Armed Mexican Police, Army on Property
Maupin has a stack of photos that show large groups of people crossing the border onto his ranch and holes cut into his fence (some in the shape of an “M” for MS-13). Some of the people in the photographs are Mexican officials working for drug smugglers. Maupin said they would cross the border onto his property as often as every week on “armed scouting missions,” looking for anything or anyone that could impede their route.“It took me five years to build this fence,” he said. “They cut it open, I fix it.”
Maupin collects the photos to document the ordeals he’s had with illegal immigrants who have entered the United States through his ranch. Most of them were taken in the 1980s and 90s.
The self-described vigilante said his cooperation with Border Patrol and the U.S. government is one of the reasons he’s had trouble with the criminal organizations along the border. After Border Patrol told him the cartel had placed a $20,000 bounty on him, he started wearing a bulletproof vest.
Then in August 1985, Maupin said he and his family were held hostage for approximately four hours by a squad of the Mexican army for reporting a meth lab on the Mexican side to the DEA.
“My wife and I were standing out in the patio and we smelled something that smelled like a doctor’s office,” the 79-year-old said. “So I thought about it for a minute and said, that’s gotta be ether.” Maupin immediately called a friend, an undercover narcotics agent, who told him ether was an ingredient used to make methamphetamine. “And he says they must be making it by the boatload down there if you think you can smell it all the way from Mexico to your house.”
His friend connected him with a DEA agent based in Los Angeles, and together they mapped out the location of the meth lab on a Thomas Brothers Guide. Then, he told Maupin he would pass the information on to their Mexican counterparts, who were supposed to go close it down.
However, Maupin said they didn’t do that.
Instead, about a week later, a Mexican army squad surrounded him and his teenage daughter while they were out on their ranch. They were disarmed and marched a quarter mile back to the house. Maupin led them through a cattle trail to allow his 17-year-old Denise to sneak back into the house to call Border Patrol. When the army realized they were on their way, they took off north but Customs and Border Protection (CBP) caught them.

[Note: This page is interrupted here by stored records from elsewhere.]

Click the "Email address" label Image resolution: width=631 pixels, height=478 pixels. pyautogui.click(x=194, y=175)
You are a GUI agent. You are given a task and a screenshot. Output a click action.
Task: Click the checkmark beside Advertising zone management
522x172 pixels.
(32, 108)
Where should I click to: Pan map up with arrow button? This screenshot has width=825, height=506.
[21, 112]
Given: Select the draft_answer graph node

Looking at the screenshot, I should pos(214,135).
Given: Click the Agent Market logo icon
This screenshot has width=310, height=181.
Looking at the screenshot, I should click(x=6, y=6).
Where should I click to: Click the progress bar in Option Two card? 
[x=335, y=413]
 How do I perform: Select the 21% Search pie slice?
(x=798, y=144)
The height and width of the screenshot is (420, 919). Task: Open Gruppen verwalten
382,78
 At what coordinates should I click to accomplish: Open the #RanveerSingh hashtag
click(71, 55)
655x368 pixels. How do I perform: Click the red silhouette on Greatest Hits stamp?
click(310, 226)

“The reason they were here was to tell me to keep my nose out of their business,” Maupin said. That’s what the Border Patrol agents, who interviewed the eight soldiers before returning them to Mexico, told him.
After that incident, he hoisted an American flag on his front lawn.
Until the U.S. government builds a wall across the entire southern border, and despite the hard work and high cost of securing the border mostly on his own, Maupin said he doesn’t plan on stopping. But he would like to someday.
“Why should I capitulate to a bunch of ... criminals? This is my country, not theirs.”